Every line that holds the word "agent" needs to be copied from the data below.

++++ Data in this exercise ++++

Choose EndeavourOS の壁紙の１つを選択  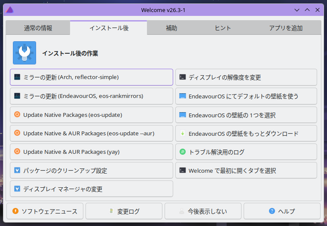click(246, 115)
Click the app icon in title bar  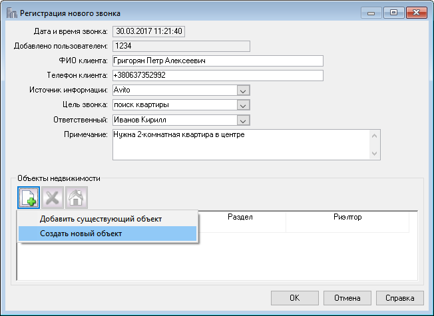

++++
++++ Data in this exercise ++++

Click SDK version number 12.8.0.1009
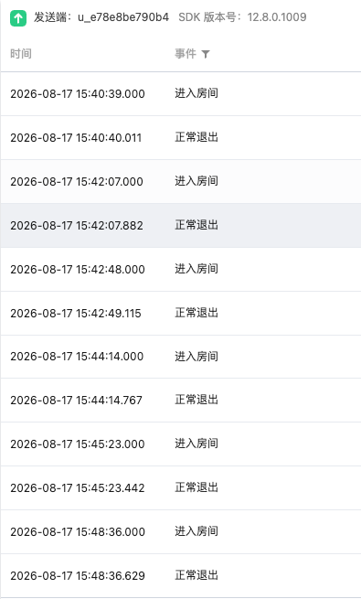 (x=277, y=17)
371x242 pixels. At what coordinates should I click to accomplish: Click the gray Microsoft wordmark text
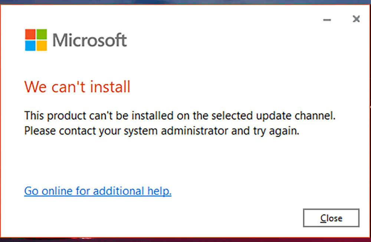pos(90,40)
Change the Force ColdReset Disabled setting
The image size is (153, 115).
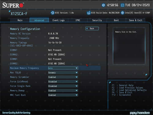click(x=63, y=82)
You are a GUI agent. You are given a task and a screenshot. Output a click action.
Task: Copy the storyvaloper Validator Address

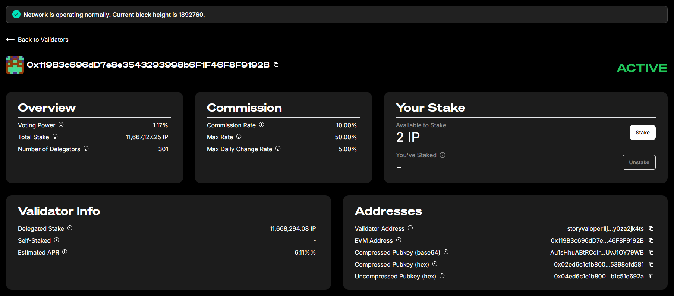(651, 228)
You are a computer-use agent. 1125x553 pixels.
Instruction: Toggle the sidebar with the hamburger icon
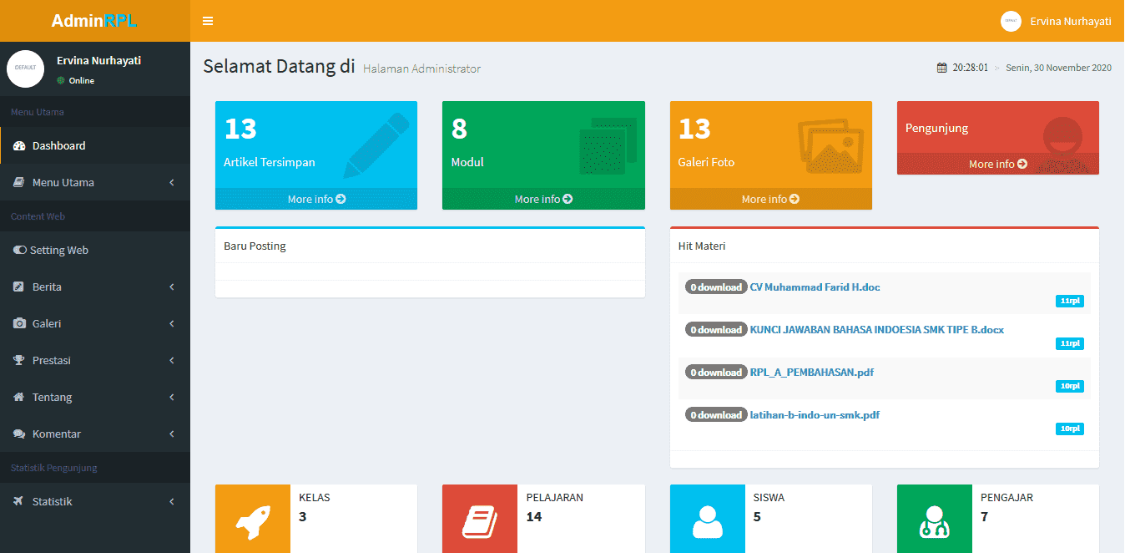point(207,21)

++++

Result for this exercise >>
You are a GUI agent. You are given a task and a screenshot. Output a click action.
You are a computer-use agent. 1125x553 pixels.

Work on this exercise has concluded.